Selasa, 11 November 2014

Resensi Novel The Truth About Forever


Judul  Novel                : The Truth About Forever, Kebencian Membuatmu Kesepian 
No. ISBN                   : 9797802299
Penulis                         : Orizuka
Penerbit                       : GagasMedia
Tanggal terbit               : April - 2008
Jumlah Halaman           : 290
Jenis Cover                  : Soft Cover
Dimensi(L x P)             : 115x190mm
Kategori                      : Romance
Text Bahasa                 : Indonesia
Harga Buku                 : Rp 45.000


Resensi Buku              :
Novel ini bercerita tentang seorang lelaki berusia dua puluhan bernama Yogas yang pergi ke Jogja untuk membalaskan dendamnya pada seseorang yang sudah menghancurkan hidup Yogas. Hidup Yogas, cita-cita, dan juga keluarga Yogas. Berbekal dendam yang sudah mendarah daging dalam tubuh Yogas, Yogas berniat akan menghancurkan hidup orang tersebut.
Kebencian yang ada dalam diri Yogas membuatnya menyendiri dan menjauh dari orang-orang dekatnya termasuk keluarganya. Saat dendamnya sedang berkesumat, Yogas bertemu dengan Kana. Tetangga kosannya yang sangat optimis dalam menjalani hidup. Yogas yang penuh dengan misteri membuat Kana semakin mendekatinya dan hal itu membuat Yogas harus menjauh sebisa mungkin agar dirinya dan Kana tidak saling jatuh cinta.
Saat mengetahui rahasia terbesar Yogas, bukannya membenci dan menjauhi Yogas, Kana malah semakin tidak mau meninggalkan Yogas sendirian. Ia tidak ingin Yogas menanggung beban dan permasalahannya sendiri. Tapi Yogas malah menolak mentah-mentah bantuan yang diberikan Kana. Ia berdalih kalau ia tidak ingin menghancurkan hidup Kana. Kebohongan demi kebohongan pun digarap Yogas agar dirinya dan Kana tidak terjerat rasa cinta. Yogas yang pada akhirnya terjerat tali cinta Kana pun semakin tidak bisa menghindari Kana yang tanpa lelah masuk ke dalam hidup Yogas meski sudah diusir dan ditolak berkali-kali oleh Yogas. Yogas harus memilih antara cinta dan pembalasan dendamnya.
Akhirnya yogaspun bertemu dengan orang yang dibencinya yaitu teman semasa SMAnya yang menularkan penyakit AIDS kepadanya. Namun karna dia sudah memiliki orang yang dicintainya yaitu kana. Yogaspun mencoba iklas dengan apa yang terjadi dia pun mencoba memaafkan temanya karna ternyata temannya juga tidak tau kalo dia memili penyakit itu dan dia merasa menyesal kepada yogas.
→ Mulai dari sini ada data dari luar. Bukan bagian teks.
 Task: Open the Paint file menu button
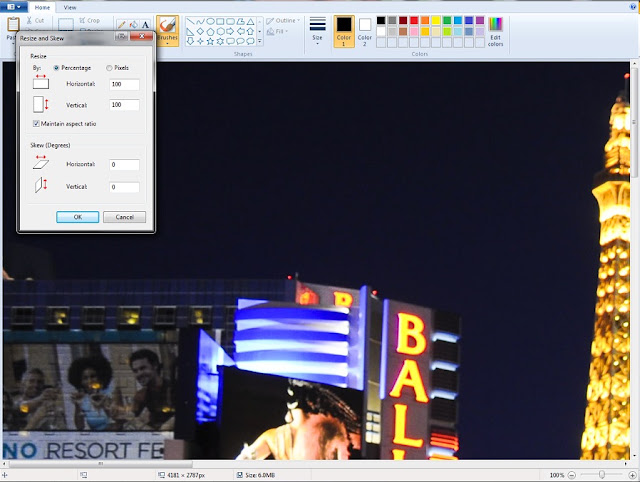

Kritik dan Saran          :
            Saat kita membaca novel ini air mata kita akan di kuras habis oleh alur cerita yang sangat  menyedihkan sayangnya ending cerita ini kurang menjelaskan banyak hal tentang kematian yogas. Namun di balik itu semua banyak pesan-pesan positif yang dapat kita ambil dari membaca novel tersebut.